Distribution._sign_string = staticmethod(_sign_string)
Distribution._url_base64_encode = staticmethod(_url_base64_encode)

[ddemid]

+1

[cilia]

Is this going to be fixed, or is it going to left like this to be used with monkey patching?

[cilia]

Just to add that if we want to generate signed URL with wildcard using 'policy_url' argument, then we also need to patch _create_signing_params method to fix the following line:

encoded_policy = self._url_base64_encode(policy.encode('ascii'))

[mekza]

Another way to be able to sign URL without patching:

from boto.cloudfront.distribution import Distribution
from cryptography.hazmat.primitives.asymmetric import padding
from cryptography.hazmat.primitives import serialization
from cryptography.hazmat.backends import default_backend
from cryptography.hazmat.primitives import hashes
import base64

class RSADistribution(Distribution):
    def sign_rsa(self, message):
        private_key = serialization.load_pem_private_key(self.keyfile, password=None,
                            backend=default_backend())
        signer = private_key.signer(padding.PKCS1v15(), hashes.SHA1())
        message = message.encode('utf-8')
        signer.update(message)
        return signer.finalize()

    def _sign_string(self, message, private_key_file=None, private_key_string=None):
        if private_key_file:
            self.keyfile = open(private_key_file, 'rb').read()
        return self.sign_rsa(message)

    @staticmethod
    def _url_base64_encode(msg):
        """
        Base64 encodes a string using the URL-safe characters specified by
        Amazon.
        """
        msg_base64 = base64.b64encode(msg).decode('utf-8')
        msg_base64 = msg_base64.replace('+', '-')
        msg_base64 = msg_base64.replace('=', '_')
        msg_base64 = msg_base64.replace('/', '~')
        return msg_base64

[Aameer]

Thanks to @mekza I was able to get cloudfront signed urls working.
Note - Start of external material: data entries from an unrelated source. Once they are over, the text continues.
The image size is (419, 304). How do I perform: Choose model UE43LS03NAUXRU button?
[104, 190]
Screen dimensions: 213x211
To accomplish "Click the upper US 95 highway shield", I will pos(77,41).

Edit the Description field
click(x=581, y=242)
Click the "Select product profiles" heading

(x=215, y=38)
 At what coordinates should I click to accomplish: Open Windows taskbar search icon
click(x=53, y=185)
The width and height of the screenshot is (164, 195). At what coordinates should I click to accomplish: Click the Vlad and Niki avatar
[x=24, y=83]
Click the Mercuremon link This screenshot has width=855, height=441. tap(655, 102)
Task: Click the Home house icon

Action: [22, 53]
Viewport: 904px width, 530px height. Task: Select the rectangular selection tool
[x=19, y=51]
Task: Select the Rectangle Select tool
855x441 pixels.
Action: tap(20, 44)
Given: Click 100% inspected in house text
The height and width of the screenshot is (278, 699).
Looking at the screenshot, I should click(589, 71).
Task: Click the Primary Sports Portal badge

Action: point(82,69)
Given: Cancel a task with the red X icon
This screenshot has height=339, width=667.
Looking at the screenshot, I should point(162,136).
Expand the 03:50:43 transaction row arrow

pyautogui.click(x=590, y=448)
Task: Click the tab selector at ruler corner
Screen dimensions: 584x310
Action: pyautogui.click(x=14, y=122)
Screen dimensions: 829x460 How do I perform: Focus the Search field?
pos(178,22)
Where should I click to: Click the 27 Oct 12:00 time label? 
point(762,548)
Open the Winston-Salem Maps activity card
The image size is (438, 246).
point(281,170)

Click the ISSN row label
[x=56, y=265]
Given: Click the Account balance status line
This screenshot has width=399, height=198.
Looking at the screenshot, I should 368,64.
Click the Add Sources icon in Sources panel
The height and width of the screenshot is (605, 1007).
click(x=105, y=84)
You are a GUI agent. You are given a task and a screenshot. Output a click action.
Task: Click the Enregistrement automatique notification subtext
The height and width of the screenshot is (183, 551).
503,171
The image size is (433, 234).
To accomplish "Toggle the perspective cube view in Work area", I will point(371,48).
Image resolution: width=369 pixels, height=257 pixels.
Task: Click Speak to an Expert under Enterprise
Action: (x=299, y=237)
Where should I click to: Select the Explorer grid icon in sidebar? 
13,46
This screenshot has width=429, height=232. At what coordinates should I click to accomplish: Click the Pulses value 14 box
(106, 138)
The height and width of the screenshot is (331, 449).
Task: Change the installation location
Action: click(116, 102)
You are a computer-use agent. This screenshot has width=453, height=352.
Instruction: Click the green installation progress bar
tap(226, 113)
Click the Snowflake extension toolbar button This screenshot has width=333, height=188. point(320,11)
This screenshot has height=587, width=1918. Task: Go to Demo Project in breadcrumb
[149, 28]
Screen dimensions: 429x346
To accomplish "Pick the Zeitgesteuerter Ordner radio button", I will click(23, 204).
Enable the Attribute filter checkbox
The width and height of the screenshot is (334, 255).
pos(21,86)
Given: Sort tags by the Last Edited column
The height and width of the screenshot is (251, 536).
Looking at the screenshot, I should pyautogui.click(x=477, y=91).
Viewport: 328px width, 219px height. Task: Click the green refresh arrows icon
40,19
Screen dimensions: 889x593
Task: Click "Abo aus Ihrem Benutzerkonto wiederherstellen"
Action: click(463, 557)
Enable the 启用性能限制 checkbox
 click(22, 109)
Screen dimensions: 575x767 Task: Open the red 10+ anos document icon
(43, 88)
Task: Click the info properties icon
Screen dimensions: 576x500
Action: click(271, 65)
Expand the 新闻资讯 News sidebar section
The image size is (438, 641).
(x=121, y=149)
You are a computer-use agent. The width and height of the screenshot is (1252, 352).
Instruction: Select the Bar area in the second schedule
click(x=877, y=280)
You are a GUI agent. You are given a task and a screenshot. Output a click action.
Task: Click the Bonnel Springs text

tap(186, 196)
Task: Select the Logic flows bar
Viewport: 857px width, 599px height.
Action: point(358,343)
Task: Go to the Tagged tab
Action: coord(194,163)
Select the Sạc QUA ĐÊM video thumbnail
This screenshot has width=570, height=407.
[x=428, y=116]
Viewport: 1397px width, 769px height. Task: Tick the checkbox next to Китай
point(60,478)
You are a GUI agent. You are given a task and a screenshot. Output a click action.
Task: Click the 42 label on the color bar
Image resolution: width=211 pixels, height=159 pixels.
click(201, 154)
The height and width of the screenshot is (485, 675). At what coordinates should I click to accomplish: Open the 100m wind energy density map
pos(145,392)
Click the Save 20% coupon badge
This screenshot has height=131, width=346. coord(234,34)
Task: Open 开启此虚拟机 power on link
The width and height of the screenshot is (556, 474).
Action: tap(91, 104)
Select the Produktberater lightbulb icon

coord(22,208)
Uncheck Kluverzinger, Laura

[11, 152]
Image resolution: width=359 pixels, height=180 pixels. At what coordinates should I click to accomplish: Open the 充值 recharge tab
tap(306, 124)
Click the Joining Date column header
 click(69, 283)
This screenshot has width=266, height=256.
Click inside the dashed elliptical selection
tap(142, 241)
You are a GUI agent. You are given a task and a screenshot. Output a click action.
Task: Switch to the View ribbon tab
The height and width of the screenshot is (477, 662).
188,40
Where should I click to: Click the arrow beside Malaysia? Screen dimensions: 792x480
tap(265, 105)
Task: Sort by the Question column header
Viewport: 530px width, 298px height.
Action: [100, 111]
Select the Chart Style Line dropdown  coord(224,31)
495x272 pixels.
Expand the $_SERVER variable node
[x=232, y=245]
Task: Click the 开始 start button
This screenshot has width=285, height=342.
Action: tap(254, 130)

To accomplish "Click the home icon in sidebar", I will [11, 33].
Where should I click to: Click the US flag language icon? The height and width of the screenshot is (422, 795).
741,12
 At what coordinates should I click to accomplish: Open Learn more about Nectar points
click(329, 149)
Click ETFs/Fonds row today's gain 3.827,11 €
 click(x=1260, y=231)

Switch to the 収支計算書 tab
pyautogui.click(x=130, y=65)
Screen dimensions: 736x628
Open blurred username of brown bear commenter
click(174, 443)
I am using boto 2.37. For anyone who is facing this issue on python3.4 I made a detailed post here. Hope it will help someone

[rayluo]

Yes, in Python 3, RSA signer (also the standard base64 encoder) requires bytes as input/output. We now implement the sign feature in a Python 2/3 compatible way in Botocore. You can take a look into its implementation.

Botocore is the underlying library of Boto3. Boto3, the next version of Boto, is now stable and recommended for general use. It can be used side-by-side with Boto in the same project, so it is easy to start using Boto3 in your existing projects as well as new projects. Going forward, API updates and all new feature work will be focused on Boto3.

[mekza]

@rayluo Finally :clap: :clap: you can also add signed cookies:

def create_signed_cookies(self, url, private_key_file=None, keypair_id=None,
            expires_at=20, secure=True):
        """
        Generate the Cloudfront distirbution signed cookies
        """

        policy = self._custom_policy(
            url,
            expires_at
        )

        encoded_policy = self._url_base64_encode(policy.encode('utf-8'))
        signature = self.generate_signature(
            policy, private_key_file=private_key_file
        )
        cookies = {
            "CloudFront-Policy": encoded_policy,
            "CloudFront-Signature": signature,
            "CloudFront-Key-Pair-Id": keypair_id
        }
        return cookies

[Webinator2129]

@rayluo how should this be called now after the changes?